Quelle:
+ + +
Prof. Dr. Christoph Thole
Gesetzestext
(1) 1Erachtet das Gericht in einer Streitigkeit zwischen dem Vermieter und dem Mieter oder dem Mieter und dem Untermieter wegen Räumung von Wohnraum den Räumungsanspruch für unbegründet, weil der Mieter nach den §§ 574 bis 574b des Bürgerlichen Gesetzbuchs eine Fortsetzung des Mietverhältnisses verlangen kann, so hat es in dem Urteil auch ohne Antrag auszusprechen, für welche Dauer und unter welchen Änderungen der Vertragsbedingungen das Mietverhältnis fortgesetzt wird. 2Vor dem Ausspruch sind die Parteien zu hören.
(2) Der Ausspruch ist selbständig anfechtbar.
A. Normzweck und Grundlagen.
Rn 1
§ 308a ergänzt die Ausnahmen zum ultra ne petita-Grundsatz des § 308. In der Regelung kommt eine sozialpolitische Zielsetzung des Gesetzgebers zum Ausdruck. Der in den §§ 574–574b BGB geschaffene Schutz des Mieters soll nicht an prozessualen Erfordernissen scheitern (Zö/Feskorn Rz 1). Sachlich befreit Abs 1 den Mieter von der Notwendigkeit, den Fortsetzungsanspruch mit der Widerklage zu verfolgen; der Richter darf und muss (BVerfG NJW-RR 15, 526, 527 [BVerfG 09.10.2014 - 1 BvR 2335/14] Tz 14) das Rechtsverhältnis ohne entsprechenden Antrag umgestalten. Daneben verfolgt § 308a aber auch handfeste prozessökonomische Ziele. Würde die Räumungsklage abgewiesen, aber nicht über die Fortdauer des Mietverhältnisses entschieden, entstünde ein Schwebezustand, der auf Sicht einen neuen Rechtsstreit generierte.
B. Voraussetzungen.
Rn 2
Die Räumungsklage des Vermieters gegen den Mieter oder des Mieters gegen den Untermieter muss unbegründet sein, weil der Beklagte nach den §§ 574–574b BGB die Fortsetzung des Mietverhältnisses verlangen kann. Materiell-rechtliche Anspruchsgrundlage ist § 574a BGB, der auf § 574 BGB Bezug nimmt. Diese Vorschrift setzt voraus: 1. Wirksame Kündigung des Vermieters, 2. form- und fristgerechter Widerspruch des Mieters (§§ 574, 574b BGB), 3. unzumutbare Härte für den Mieter unter Abwägung der Vermieterinteressen (näher PWW/Riecke § 574 BGB Rz 2 ff). Es stellt einen wesentlichen Verfahrensfehler dar, wenn das Gericht auf eine Fortsetzung des Mietverhältnisses nach § 308a erkennt, ohne die Begründetheit der Kündigung geprüft und bejaht zu haben (LG München I WuM 01, 561). Ist die Kündigung unwirksam, dauert das Mietverhältnis ohnehin kraft der vertraglichen Vereinbarung fort. Für § 575c BGB (weitere Fortsetzung bei unvorhergesehenen Umständen) gilt § 308a analog, nicht jedoch bei einem Zeitmietvertrag (§ 575 II 2, III 1 BGB), wenn Mieter den Anspruch auf Fortsetzung nicht durch einen zeitlich bestimmten Antrag geltend gemacht hat (LG Berlin MDR 99, 1436 [LG Berlin 13.04.1999 - 64 T 14/99]; Zö/Vollkommer Rz 2; HK-ZPO/Saenger Rz 2; MüKoZPO/Musielak Rz 2). Bei außerordentlicher fristloser Kündigung greift § 308a schon wegen § 574 I 2 BGB nicht ein. Abs 1 gilt wegen seines Schutzzwecks nur für die Wohnraumvermietung, nicht entsprechend für Fortsetzungsverlangen bei Gewerbemiete.
+ + +
Datenteil:

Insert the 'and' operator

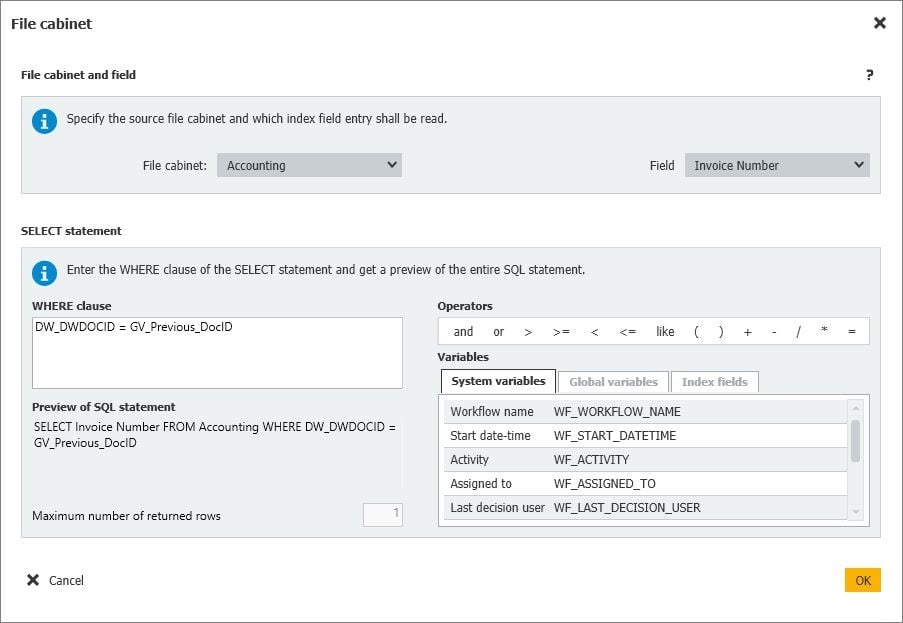click(x=463, y=332)

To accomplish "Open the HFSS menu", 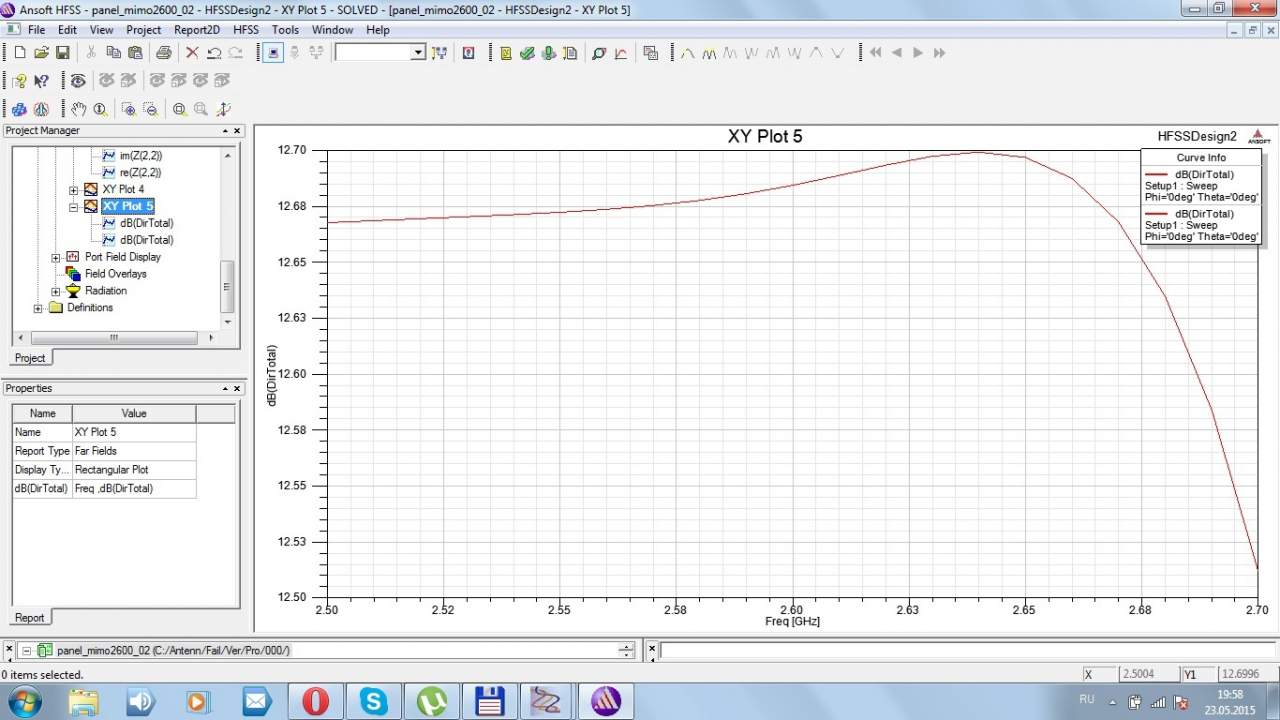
+ + +
Aufgabenstellung: Geben Sie aus der Kommentierung zu § 308a alles von „A. Normzweck und“ bis hinunter zu „neuen Rechtsstreit generierte.“ wortgetreu wieder.

Lösung:
A. Normzweck und Grundlagen.
Rn 1
§ 308a ergänzt die Ausnahmen zum ultra ne petita-Grundsatz des § 308. In der Regelung kommt eine sozialpolitische Zielsetzung des Gesetzgebers zum Ausdruck. Der in den §§ 574–574b BGB geschaffene Schutz des Mieters soll nicht an prozessualen Erfordernissen scheitern (Zö/Feskorn Rz 1). Sachlich befreit Abs 1 den Mieter von der Notwendigkeit, den Fortsetzungsanspruch mit der Widerklage zu verfolgen; der Richter darf und muss (BVerfG NJW-RR 15, 526, 527 [BVerfG 09.10.2014 - 1 BvR 2335/14] Tz 14) das Rechtsverhältnis ohne entsprechenden Antrag umgestalten. Daneben verfolgt § 308a aber auch handfeste prozessökonomische Ziele. Würde die Räumungsklage abgewiesen, aber nicht über die Fortdauer des Mietverhältnisses entschieden, entstünde ein Schwebezustand, der auf Sicht einen neuen Rechtsstreit generierte.